Acids & Bases

In this summary, I will be looking at the Brønsted-Lowry definition of acids and bases. An acid is proton donor and a base is proton acceptor. Many organic chemists (and organic textbooks) abbreviate acids to H⁺, a proton, and show each molecule attacking an isolated H⁺, but you should always be aware that H⁺ never exists in solution. A naked proton, H⁺, is simply too reactive and will always be associated with a base. Most often this molecule is the solvent, with the hydronioum ion H₃O⁺, formed when an acid is in aqueous solution, being the most common example.

In this reaction, acetic acid or CH₃CO₂H is the acid, it donates a proton, H⁺, to a base. It can be generalized as H–A. The base is hydroxide or HO^– accepts the proton. It is normally generalised as B:. The reaction gives the acetate anion (carboxylate) CH₃CO₂^–. This can accept a proton so is called the conjugate base. Conjugate means it is derived from H–A. It is normally generalised as A^–. Water or H₂O is the conjugate acid as it can donate a proton. It is called a conjugate acid as it is derived from the base B:. It is generalised as H–B⁺.

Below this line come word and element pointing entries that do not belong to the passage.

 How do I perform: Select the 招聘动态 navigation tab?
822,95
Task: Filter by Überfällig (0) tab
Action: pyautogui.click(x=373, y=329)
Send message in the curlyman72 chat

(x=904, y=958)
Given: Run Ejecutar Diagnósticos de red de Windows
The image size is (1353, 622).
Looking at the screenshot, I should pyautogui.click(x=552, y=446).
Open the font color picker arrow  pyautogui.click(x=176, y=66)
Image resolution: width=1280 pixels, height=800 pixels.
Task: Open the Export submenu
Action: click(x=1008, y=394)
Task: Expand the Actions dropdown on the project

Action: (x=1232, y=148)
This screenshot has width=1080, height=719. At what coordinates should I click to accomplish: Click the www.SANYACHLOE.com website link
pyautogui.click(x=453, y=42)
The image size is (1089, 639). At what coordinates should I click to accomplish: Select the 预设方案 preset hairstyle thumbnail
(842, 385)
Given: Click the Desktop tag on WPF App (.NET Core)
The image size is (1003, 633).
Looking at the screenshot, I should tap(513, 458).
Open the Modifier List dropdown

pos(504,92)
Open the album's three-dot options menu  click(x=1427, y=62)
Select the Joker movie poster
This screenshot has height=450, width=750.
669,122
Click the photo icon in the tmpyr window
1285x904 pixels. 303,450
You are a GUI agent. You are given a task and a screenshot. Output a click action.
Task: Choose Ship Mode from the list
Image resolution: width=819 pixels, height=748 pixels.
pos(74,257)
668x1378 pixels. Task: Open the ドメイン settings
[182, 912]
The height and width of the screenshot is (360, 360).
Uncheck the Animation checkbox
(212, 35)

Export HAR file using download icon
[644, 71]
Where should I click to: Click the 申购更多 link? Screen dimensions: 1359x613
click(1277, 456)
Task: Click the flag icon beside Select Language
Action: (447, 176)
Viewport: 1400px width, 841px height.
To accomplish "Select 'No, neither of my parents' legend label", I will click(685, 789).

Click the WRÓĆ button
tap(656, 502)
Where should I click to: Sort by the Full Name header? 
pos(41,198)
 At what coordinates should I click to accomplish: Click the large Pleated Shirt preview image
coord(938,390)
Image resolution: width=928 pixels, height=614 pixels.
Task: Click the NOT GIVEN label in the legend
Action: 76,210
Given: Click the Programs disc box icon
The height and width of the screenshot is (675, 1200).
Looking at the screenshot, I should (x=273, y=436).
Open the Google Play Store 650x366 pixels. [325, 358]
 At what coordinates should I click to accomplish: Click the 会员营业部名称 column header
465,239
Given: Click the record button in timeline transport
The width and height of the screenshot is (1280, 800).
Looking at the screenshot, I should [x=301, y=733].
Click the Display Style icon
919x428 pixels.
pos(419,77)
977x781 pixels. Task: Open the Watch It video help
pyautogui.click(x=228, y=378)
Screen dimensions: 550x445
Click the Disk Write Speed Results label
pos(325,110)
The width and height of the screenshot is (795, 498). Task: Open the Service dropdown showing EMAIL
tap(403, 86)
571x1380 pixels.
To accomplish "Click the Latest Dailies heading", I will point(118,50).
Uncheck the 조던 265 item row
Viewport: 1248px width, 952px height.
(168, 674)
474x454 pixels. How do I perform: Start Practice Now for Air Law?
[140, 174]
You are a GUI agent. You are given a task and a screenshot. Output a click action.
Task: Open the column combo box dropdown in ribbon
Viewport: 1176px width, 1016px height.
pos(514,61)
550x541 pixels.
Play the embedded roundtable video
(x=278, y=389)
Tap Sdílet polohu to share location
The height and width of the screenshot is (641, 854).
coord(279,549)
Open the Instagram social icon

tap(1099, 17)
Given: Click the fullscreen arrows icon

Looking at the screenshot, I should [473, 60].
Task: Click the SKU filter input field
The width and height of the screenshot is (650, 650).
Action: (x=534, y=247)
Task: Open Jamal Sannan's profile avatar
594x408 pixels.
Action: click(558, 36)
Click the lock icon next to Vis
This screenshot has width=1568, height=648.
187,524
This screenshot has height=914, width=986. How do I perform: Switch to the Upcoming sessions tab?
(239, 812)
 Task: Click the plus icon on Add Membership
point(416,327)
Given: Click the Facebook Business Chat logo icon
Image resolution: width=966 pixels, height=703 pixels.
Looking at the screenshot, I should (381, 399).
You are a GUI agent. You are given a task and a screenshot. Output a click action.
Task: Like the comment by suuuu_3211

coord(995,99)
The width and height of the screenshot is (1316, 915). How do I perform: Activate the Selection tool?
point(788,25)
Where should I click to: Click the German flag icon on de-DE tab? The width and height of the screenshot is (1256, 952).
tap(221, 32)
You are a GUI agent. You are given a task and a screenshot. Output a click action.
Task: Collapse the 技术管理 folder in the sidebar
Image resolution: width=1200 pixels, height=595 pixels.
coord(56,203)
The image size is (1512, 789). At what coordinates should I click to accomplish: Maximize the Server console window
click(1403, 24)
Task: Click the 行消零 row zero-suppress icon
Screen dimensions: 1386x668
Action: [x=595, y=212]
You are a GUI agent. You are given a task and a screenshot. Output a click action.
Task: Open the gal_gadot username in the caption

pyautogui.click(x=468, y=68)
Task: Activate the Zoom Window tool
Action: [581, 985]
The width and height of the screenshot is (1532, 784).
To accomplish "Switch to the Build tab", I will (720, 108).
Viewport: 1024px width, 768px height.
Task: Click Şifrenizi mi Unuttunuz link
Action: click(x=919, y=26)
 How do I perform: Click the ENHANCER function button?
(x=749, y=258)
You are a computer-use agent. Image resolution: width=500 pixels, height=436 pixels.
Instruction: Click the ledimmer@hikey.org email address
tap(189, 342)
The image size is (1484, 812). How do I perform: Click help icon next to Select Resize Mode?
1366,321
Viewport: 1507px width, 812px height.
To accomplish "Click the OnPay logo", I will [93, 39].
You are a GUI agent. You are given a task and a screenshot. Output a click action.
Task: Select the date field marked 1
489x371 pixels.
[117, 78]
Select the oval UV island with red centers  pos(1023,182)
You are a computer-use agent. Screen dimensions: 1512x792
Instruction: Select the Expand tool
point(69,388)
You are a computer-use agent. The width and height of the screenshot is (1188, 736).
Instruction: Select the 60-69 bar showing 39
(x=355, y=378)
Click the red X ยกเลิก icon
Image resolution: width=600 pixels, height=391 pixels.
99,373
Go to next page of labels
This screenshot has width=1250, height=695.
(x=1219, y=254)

Acid and bases must come in pairs and an acid will only behave as an acid if there is a base present to accept the proton. Pure hydrochloric acid is a non-acidic gas. The H–Cl bond is too strong to dissociate. Only one molecule in 10²⁴⁰ molecules of H–Cl dissociates. The latter is a ridiculously large number, to put it in perspective, there are thought to be only 10⁸⁰ atoms in the universe.

Add a base, for example water, and hydrochloric acid is extremely acidic. The equilibrium constant (or acid dissociation constant), K_a, is 1 x 10⁷. This means only one molecule in ten million has not dissociated and is still HCl.

A weak acid, H–A, barely dissociates. It remains bonded to the proton (or protonated). The equilibrium favours the left-hand side and there will be a very small K, normally less than 10^–2. The acid is stable and unreactive. Its conjugate base is unstable and reactive. The conjugate base readily reacts with a proton.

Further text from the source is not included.